• **AIM**:
Please find each line in the material below that contains the string "dimensions" and copy those lines out.

• **DATA TO PROCESS**:
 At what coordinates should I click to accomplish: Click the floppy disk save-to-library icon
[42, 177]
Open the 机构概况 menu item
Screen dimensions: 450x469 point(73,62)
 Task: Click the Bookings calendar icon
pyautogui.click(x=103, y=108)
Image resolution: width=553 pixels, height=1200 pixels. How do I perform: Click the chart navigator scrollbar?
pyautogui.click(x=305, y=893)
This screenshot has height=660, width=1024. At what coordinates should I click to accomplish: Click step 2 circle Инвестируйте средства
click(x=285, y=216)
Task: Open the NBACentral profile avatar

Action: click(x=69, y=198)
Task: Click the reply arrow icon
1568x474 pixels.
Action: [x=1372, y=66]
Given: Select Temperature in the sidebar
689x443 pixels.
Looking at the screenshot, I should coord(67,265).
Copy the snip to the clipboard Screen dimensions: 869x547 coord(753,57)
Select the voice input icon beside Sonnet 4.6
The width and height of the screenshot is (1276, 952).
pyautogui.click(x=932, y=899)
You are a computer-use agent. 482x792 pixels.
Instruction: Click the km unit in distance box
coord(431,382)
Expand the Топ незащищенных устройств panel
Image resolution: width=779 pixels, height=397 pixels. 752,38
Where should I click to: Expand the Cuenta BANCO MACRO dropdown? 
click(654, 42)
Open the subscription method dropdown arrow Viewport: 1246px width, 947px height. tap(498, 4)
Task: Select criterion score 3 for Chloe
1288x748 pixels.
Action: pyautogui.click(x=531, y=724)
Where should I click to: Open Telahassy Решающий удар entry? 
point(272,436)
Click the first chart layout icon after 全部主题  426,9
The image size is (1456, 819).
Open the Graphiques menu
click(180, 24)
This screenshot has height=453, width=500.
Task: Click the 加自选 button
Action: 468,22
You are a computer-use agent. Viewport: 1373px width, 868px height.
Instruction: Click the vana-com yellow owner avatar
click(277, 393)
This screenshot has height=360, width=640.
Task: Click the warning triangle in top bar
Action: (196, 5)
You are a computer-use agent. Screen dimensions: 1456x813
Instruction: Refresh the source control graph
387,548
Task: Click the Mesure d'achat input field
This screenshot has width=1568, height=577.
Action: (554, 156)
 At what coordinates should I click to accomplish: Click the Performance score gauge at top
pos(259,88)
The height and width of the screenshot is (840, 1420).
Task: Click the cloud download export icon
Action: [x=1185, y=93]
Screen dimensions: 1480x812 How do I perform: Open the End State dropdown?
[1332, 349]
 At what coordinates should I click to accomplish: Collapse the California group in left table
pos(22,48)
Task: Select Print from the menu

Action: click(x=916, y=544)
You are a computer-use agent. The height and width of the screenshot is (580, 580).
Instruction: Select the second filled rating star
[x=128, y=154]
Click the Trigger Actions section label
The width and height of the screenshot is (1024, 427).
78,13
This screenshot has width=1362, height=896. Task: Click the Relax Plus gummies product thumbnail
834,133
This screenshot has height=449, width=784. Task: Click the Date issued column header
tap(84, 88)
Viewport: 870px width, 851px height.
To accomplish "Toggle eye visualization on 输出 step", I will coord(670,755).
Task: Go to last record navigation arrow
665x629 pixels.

• **OUTPUT FOR THIS TASK**:
Screen dimensions: 450x469 point(73,62)
Copy the snip to the clipboard Screen dimensions: 869x547 coord(753,57)
You are a computer-use agent. Screen dimensions: 1456x813
Screen dimensions: 1480x812 How do I perform: Open the End State dropdown?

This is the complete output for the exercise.